Where do ge the engaging stakes from? Your players. This can be overt - some systems build this into PC gen (eg Fate aspects; Burning Wheel beliefs), but it can be done in other systems too (when I started a 4e campaign I required each player to establish a loyalty for his/her PC, and also a reason to be ready to fight goblins). Or it can be implicit - in 5e, background in particular might be an implicit signal of how a player sees his/her PC and what s/he might be ready to care about in play.
Here are four actual first sessions. None is 5e (one 4e, one Burning Wheel, one Cortex+ Heroic, one Classic Traveller). But they show various things I've done as GM, working with my players, to create situations with combat and non-combat elements to them that the players will engage with in play.
The other aspect I mentioned - avoiding a fear of hosing. "Fail forward" adjudication is designed to help with this. The key idea is that failure doesn't mean "You suck, it didn't work!" It means "Things didn't turn out how you wanted!" That could be because the PC sucks. Or because some external factor intervened that the PC didn't know about. Or maybe the GM narrates the failure by "revealing" (I use inverted commas because, at the table, the GM is making it up as part of narrating the failure result) some hidden aspect.
The BW session report I linked to gives one example: the PC tries to meet with a senior member of his cabal to get work; the check fails (in BW its a Circles check; in 5e it might be a CHA check to reach out to connections), so instead of an offer of work or a hot tip from the senior sorcerer, the sorcerer sends a thug to tell the PCs to leave town. See how, even though the player didn't get what he wanted, the stuff he cares about is still a focus of play. The sorcerous cabal is still important to the game, and the PC hasn't been shown to be a failure; but now he has to somehow win back the trust of his cabal's leader (or whatever else he wants to do in response to the situation).

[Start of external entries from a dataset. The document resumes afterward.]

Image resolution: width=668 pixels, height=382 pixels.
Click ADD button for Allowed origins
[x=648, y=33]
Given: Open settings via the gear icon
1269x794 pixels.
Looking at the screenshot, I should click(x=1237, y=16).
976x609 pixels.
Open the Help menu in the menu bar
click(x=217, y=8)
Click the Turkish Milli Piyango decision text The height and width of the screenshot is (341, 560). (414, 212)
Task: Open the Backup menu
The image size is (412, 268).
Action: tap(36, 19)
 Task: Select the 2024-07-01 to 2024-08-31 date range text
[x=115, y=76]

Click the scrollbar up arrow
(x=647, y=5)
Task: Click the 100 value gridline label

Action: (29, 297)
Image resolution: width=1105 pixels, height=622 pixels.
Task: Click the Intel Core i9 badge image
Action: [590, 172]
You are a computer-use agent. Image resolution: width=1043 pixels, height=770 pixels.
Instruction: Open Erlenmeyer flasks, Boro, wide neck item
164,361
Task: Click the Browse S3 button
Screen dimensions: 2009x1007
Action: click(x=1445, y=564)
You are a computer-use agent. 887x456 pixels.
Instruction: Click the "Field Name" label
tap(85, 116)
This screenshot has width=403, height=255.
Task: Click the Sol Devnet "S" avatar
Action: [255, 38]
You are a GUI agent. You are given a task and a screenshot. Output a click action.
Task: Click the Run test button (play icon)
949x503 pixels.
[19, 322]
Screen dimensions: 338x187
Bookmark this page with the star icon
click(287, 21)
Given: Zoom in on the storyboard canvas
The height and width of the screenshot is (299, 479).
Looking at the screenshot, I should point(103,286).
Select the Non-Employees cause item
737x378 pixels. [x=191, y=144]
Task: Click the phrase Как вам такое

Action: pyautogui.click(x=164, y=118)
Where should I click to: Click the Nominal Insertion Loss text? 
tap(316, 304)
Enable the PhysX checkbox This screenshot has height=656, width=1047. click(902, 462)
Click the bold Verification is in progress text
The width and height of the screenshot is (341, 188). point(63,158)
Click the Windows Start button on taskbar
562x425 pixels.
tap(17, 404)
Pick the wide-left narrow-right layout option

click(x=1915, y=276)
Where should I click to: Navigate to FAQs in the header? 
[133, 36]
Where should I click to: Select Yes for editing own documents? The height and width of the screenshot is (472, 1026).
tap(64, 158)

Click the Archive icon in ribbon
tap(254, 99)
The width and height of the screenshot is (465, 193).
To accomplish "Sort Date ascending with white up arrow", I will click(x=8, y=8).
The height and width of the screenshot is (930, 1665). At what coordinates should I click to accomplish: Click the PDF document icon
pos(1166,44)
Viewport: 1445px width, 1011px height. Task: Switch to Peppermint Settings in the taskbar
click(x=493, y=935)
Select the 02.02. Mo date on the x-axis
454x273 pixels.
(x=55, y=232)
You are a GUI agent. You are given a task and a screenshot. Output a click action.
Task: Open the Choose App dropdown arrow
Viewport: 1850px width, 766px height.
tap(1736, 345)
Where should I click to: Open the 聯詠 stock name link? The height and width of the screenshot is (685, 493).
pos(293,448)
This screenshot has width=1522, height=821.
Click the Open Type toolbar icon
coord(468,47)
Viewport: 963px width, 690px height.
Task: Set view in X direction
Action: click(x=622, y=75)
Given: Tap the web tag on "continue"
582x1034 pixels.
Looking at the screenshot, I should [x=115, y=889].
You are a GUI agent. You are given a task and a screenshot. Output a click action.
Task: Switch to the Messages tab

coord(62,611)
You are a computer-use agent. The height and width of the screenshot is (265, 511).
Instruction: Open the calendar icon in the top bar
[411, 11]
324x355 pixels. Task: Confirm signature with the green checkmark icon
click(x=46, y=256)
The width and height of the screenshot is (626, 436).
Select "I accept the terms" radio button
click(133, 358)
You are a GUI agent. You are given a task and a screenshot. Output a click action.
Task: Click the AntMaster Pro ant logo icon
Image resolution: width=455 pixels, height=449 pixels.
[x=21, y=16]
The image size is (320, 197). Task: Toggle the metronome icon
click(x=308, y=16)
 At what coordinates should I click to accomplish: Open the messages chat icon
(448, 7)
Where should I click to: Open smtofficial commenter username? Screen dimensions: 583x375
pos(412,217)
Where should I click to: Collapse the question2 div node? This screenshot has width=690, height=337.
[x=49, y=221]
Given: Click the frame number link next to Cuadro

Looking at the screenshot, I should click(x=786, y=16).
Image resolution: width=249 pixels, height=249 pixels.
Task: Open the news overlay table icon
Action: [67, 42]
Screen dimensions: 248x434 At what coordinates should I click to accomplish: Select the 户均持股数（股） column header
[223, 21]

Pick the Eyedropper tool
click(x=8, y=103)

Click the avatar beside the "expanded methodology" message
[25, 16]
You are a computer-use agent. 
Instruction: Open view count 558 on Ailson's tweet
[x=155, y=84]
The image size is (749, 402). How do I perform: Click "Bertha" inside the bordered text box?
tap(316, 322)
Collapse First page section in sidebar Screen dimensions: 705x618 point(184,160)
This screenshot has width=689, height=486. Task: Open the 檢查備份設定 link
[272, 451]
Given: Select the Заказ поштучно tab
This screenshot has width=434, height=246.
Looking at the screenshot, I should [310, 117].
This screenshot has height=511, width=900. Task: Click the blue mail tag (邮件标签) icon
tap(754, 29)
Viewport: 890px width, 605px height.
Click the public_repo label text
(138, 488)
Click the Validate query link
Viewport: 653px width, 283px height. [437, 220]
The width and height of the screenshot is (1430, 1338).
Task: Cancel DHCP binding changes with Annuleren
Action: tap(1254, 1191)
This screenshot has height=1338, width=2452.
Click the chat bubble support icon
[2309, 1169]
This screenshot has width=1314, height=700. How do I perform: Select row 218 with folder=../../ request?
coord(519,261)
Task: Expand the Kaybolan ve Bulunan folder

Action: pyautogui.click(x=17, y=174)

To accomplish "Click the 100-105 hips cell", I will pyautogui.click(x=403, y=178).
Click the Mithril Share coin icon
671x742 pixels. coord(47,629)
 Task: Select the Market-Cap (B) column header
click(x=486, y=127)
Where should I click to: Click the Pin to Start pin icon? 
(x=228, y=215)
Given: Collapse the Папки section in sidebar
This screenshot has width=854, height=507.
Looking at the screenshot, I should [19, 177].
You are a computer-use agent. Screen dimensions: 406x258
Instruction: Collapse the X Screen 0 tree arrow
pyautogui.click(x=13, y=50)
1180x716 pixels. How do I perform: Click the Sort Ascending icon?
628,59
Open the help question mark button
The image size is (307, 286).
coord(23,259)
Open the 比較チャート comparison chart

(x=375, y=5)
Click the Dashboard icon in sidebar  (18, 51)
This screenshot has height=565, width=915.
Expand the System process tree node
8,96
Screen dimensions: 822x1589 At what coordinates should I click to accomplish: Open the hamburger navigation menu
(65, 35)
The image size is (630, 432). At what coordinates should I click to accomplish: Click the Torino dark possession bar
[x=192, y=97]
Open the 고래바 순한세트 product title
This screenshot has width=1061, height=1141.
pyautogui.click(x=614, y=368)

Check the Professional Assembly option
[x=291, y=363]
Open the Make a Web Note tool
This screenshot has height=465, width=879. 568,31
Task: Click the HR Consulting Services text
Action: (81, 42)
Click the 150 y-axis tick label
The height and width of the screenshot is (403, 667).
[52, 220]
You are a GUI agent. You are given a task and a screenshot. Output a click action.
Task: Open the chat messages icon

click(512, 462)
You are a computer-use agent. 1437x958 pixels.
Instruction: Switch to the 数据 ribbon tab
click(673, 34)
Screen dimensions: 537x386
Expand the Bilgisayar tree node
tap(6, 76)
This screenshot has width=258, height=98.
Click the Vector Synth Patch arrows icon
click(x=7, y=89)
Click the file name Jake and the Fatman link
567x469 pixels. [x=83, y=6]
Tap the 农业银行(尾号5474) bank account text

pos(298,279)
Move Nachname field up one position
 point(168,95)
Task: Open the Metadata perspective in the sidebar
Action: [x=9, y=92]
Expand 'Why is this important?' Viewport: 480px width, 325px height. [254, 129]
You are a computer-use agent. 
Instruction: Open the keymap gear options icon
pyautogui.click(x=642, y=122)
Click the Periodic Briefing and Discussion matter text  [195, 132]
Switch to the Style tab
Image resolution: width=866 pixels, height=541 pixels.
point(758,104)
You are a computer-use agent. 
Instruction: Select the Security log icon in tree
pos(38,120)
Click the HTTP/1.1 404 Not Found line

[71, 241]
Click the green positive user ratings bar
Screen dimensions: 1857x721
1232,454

Especially when it comes to getting a mediocre-skill fighter involved, these two things can work well together: if the non-combat situation invovles something the fighter PC (and the player of that PC) cares about then the player will declare actions; and even if they fail, "fail forward" adjudication means that the player didn't just get hosed or make a fool of him/herself or his/her PC - the thing s/he cares about is still there, still in play, but the situation around it has changed. So the player (and hopefully the other players too) get drawn further into the game, fiction keeps developing, instead of following the GM's trail of bread crumbs you're creating some story together.